Oracle released its latest semiannual upgrade of its Siebel CRM On Demand product. Unlike previous releases that focused on smaller changes and tweaks, Release 14 incorporates substantial improvements to its architecture and integration capabilities. In fact, it is the product’s most significant update yet, according to Anthony Lye, senior vice president of CRM On Demand.
“It certainly is our largest release ever, and it represents a strong endorsement of Oracle’s commitment to the business,” he told CRM Buyer.
While architecture and integration are the two main areas of change, “we also focused on ease of use — both in the user and the administrative side,” Lye added.
Migration to Oracle Grid
With Release 14, Oracle has migrated Siebel CRM On Demand to the Oracle grid, which now allows it to host the application in a single user environment, as well as in a shared environment, as before.
“We are deploying multiple databases and managing them across pods. Customers, if they want, can deploy in smaller pods — all the way down to the single tenant model,” explained Lye.

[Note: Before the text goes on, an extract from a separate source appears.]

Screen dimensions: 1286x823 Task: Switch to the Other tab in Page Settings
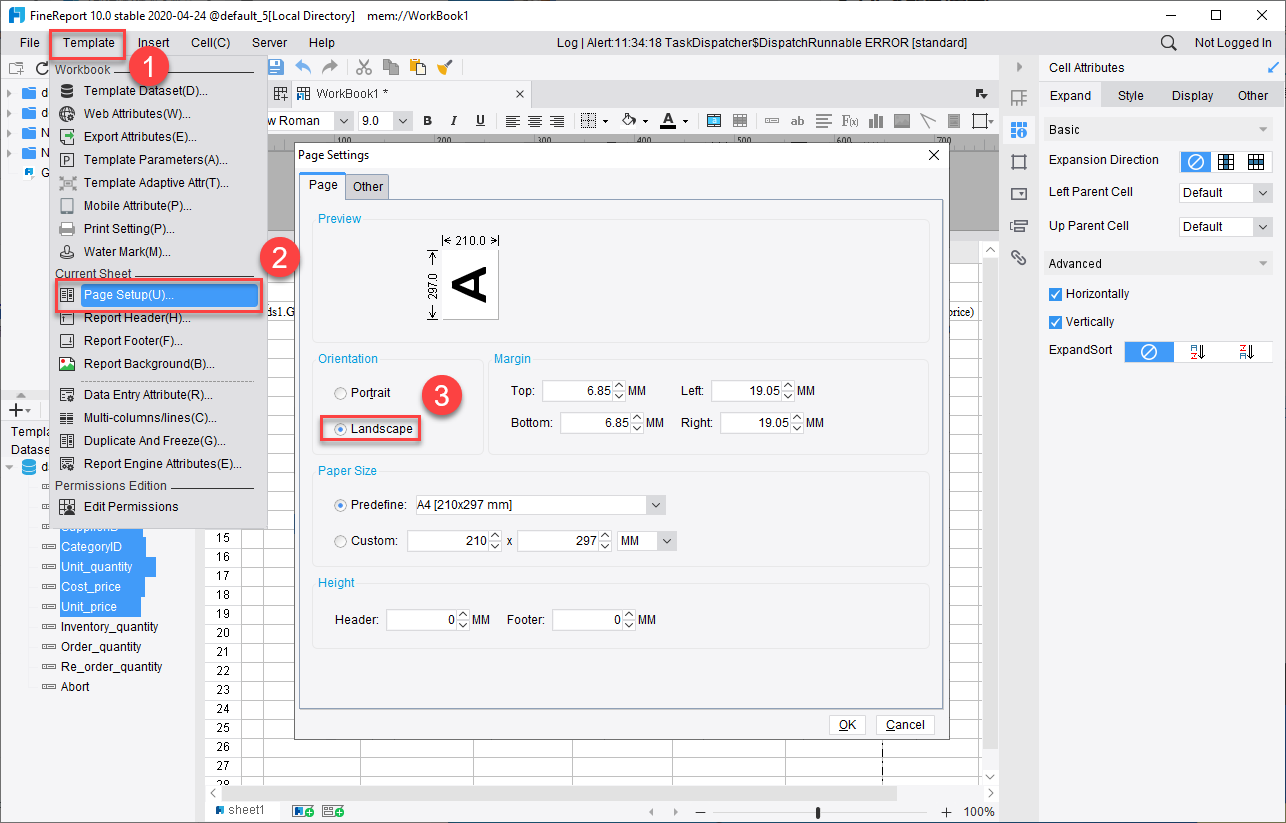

Essentially, Release 14 is a new product, he said, for customers that have security concerns and wish to be hosted on their own. Another plus is that the application is still accessible when upgrades or updates are made, something that is not always the case during a multitenant upgrade.
The change means a lower-cost, higher-performance offering for customers, Lye maintained.
“We are providing more value for the same price,” he said. “We are the only application, for instance, that delivers a data warehouse and bundled contact center, as well as the CRM application.”
Included in this offering is a partner subscription module that allows users to extend the application to partners, suppliers and customers.
Release 14 also offers new options to customers that want to integrate the Siebel On Demand product with the Oracle E-Business suite.
“We have built an integration pack between the CRM application and the E-Business suite that integrates at the data layer, the user interface layer, and at the business process layer,” Lye said. This connectivity is accomplished through AIA, or application integration architecture.
Oracle also made some changes to the application’s user interface, Lye noted. Release 14 uses Web 2.0 technologies to simplify user tasks and minimizes navigation steps, mouse clicks and page refreshes. It also provides new homepage customization tools so users can arrange such elements as lists, histories and favorites to match the way they like to work.
Other customization upgrades allow users to embed best practices, streamline data entry and configure different layouts for different types of records. Additionally, support for complex, cross-matrixed organizations makes it easier for them to set up the system to model their business structures and permit access to the appropriate information.
“Although it has done it with less fanfare than some of its competitors, [Oracle’s] Siebel has continued to invest in making its on-demand CRM application easier to use and more customizable to fit a specific sales methodology or strategy,” Rebecca Wettemann, vice president of Nucleus Research, told CRM Buyer.
Key to its future success in the market, she added, will be further steps to integrate collaboration and content, as well as deeper analytics, into on-demand CRM tools.
Gaining Market Share
Oracle On Demand has been making steady progress both in application functionality and market share since the Siebel product was folded under its roof.
Late last year, it announced that it surpassed a milestone of more than 1.7 million users — more than 2,200 customers.
During Q1 FY07, Oracle On Demand revenue grew by nearly 50 percent.